[Data records]
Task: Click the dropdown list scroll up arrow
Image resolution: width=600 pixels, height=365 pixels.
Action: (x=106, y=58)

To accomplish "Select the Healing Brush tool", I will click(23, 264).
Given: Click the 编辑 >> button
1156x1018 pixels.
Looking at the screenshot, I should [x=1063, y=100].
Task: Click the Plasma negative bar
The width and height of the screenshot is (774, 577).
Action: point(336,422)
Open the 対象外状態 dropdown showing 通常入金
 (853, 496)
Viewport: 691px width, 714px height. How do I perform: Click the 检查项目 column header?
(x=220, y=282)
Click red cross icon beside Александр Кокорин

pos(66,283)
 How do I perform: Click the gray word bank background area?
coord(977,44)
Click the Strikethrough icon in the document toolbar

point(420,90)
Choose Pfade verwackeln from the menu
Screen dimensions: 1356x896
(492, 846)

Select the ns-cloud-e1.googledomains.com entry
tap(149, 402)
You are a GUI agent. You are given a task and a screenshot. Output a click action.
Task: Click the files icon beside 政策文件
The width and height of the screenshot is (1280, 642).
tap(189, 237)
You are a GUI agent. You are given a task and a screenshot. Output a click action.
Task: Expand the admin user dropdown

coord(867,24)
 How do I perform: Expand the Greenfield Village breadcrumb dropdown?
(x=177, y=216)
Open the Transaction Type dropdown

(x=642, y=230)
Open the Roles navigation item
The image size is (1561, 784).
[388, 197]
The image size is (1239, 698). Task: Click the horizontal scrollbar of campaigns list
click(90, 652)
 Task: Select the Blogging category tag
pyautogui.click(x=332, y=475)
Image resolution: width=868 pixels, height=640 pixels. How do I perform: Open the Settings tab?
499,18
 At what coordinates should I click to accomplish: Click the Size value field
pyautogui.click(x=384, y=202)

◆ **Given request**: Change every "GUI agent" in the items above to "screen assistant", and write out all the items again with nothing else altered.

◆ **Problem solution**:
Task: Click the dropdown list scroll up arrow
Image resolution: width=600 pixels, height=365 pixels.
Action: (x=106, y=58)

To accomplish "Select the Healing Brush tool", I will click(23, 264).
Given: Click the 编辑 >> button
1156x1018 pixels.
Looking at the screenshot, I should [x=1063, y=100].
Task: Click the Plasma negative bar
The width and height of the screenshot is (774, 577).
Action: point(336,422)
Open the 対象外状態 dropdown showing 通常入金
 (853, 496)
Viewport: 691px width, 714px height. How do I perform: Click the 检查项目 column header?
(x=220, y=282)
Click red cross icon beside Александр Кокорин

pos(66,283)
 How do I perform: Click the gray word bank background area?
coord(977,44)
Click the Strikethrough icon in the document toolbar

point(420,90)
Choose Pfade verwackeln from the menu
Screen dimensions: 1356x896
(492, 846)

Select the ns-cloud-e1.googledomains.com entry
tap(149, 402)
You are a screen assistant. You are given a task and a screenshot. Output a click action.
Task: Click the files icon beside 政策文件
The width and height of the screenshot is (1280, 642).
tap(189, 237)
You are a screen assistant. You are given a task and a screenshot. Output a click action.
Task: Expand the admin user dropdown

coord(867,24)
 How do I perform: Expand the Greenfield Village breadcrumb dropdown?
(x=177, y=216)
Open the Transaction Type dropdown

(x=642, y=230)
Open the Roles navigation item
The image size is (1561, 784).
[388, 197]
The image size is (1239, 698). Task: Click the horizontal scrollbar of campaigns list
click(90, 652)
 Task: Select the Blogging category tag
pyautogui.click(x=332, y=475)
Image resolution: width=868 pixels, height=640 pixels. How do I perform: Open the Settings tab?
499,18
 At what coordinates should I click to accomplish: Click the Size value field
pyautogui.click(x=384, y=202)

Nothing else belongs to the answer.